(Collection entries)
+---+
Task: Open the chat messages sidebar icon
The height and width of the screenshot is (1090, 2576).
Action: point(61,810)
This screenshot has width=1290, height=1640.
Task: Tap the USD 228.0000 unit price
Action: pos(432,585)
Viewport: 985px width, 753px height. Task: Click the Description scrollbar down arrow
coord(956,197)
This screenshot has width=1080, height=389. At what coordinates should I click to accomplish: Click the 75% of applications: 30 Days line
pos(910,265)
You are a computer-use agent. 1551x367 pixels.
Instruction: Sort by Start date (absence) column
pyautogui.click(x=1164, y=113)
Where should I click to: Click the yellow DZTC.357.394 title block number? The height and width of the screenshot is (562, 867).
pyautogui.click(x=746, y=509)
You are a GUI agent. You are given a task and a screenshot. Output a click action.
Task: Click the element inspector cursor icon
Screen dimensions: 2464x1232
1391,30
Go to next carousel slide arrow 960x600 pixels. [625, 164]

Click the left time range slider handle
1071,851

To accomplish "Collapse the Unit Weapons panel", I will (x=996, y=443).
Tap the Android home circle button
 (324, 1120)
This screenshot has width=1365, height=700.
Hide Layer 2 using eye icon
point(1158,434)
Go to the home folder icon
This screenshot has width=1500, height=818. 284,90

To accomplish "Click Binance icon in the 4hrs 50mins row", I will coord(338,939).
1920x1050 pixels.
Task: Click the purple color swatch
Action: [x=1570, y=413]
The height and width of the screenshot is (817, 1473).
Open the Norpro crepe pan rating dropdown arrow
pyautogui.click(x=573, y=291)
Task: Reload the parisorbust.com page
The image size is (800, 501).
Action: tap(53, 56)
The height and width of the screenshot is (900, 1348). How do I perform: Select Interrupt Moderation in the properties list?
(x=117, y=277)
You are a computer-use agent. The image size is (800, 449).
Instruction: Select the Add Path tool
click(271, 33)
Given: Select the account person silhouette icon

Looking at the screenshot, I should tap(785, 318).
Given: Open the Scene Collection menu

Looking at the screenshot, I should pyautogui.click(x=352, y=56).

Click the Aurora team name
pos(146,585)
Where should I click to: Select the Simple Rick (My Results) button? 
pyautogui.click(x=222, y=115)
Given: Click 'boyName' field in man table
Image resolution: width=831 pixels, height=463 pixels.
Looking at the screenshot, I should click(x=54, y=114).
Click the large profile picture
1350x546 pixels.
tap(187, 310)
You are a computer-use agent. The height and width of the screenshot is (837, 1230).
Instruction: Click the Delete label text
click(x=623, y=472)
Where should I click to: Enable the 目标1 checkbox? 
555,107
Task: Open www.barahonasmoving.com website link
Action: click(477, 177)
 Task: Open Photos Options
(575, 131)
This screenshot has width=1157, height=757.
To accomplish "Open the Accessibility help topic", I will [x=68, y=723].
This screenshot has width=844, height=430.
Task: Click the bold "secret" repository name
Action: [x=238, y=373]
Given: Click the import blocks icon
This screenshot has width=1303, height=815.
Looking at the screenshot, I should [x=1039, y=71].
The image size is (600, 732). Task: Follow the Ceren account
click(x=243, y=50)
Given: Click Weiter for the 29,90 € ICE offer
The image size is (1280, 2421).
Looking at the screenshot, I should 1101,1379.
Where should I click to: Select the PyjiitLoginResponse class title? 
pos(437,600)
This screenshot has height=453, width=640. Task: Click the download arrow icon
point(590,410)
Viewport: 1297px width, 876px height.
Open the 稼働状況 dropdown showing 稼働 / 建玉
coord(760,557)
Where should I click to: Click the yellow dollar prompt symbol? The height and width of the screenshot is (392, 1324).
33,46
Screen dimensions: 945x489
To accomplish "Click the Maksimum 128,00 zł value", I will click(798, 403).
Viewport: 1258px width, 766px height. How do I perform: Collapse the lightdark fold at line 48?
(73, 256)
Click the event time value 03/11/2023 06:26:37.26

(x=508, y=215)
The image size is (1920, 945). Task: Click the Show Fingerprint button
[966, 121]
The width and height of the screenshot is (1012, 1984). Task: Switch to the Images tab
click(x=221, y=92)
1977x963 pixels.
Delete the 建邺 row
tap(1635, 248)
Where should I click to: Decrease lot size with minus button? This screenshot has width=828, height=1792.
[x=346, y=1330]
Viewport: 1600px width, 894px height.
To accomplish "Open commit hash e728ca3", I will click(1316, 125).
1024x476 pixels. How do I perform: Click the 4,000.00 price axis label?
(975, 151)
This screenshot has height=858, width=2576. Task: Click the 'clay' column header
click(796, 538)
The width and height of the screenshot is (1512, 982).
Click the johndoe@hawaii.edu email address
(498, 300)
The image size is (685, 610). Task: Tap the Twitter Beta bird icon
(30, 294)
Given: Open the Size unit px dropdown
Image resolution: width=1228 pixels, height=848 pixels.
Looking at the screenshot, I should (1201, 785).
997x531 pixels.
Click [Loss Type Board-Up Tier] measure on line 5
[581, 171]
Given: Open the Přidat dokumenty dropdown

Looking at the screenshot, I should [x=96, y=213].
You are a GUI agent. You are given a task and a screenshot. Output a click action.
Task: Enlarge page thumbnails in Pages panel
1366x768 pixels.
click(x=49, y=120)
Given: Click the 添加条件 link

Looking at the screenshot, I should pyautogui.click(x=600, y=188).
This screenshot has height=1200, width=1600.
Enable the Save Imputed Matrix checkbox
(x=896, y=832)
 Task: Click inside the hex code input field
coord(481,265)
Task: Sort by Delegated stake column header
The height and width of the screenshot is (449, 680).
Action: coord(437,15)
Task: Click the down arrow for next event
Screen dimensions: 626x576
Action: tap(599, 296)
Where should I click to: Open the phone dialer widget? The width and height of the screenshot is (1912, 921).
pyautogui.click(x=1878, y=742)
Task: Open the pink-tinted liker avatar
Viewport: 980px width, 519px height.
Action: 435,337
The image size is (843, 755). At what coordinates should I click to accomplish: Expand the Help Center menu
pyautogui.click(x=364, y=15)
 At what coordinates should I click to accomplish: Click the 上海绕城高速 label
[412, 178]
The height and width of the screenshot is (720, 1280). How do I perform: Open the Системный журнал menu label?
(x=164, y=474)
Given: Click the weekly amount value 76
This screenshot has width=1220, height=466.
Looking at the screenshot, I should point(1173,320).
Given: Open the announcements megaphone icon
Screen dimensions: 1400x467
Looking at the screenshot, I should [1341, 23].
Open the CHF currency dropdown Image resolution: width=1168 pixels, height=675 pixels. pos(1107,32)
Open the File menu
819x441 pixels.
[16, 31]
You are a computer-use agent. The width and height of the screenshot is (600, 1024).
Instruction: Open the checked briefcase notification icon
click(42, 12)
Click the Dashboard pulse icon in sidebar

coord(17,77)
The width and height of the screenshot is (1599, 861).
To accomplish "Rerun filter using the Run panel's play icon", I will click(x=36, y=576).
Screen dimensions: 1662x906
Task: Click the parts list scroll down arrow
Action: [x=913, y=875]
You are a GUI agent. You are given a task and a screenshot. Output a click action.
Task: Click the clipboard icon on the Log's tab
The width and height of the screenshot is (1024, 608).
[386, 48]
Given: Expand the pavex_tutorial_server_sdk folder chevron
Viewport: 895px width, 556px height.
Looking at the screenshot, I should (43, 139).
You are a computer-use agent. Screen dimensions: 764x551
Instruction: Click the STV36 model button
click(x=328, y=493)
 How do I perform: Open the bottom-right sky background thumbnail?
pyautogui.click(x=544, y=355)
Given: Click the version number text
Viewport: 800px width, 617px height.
+---+
## Work instruction
Reproduce, word for word, the lines of the data from the one that contains "Task: Click the clipboard" to the end, both ends included.

## Your solution
Task: Click the clipboard icon on the Log's tab
The width and height of the screenshot is (1024, 608).
[386, 48]
Given: Expand the pavex_tutorial_server_sdk folder chevron
Viewport: 895px width, 556px height.
Looking at the screenshot, I should (43, 139).
You are a computer-use agent. Screen dimensions: 764x551
Instruction: Click the STV36 model button
click(x=328, y=493)
 How do I perform: Open the bottom-right sky background thumbnail?
pyautogui.click(x=544, y=355)
Given: Click the version number text
Viewport: 800px width, 617px height.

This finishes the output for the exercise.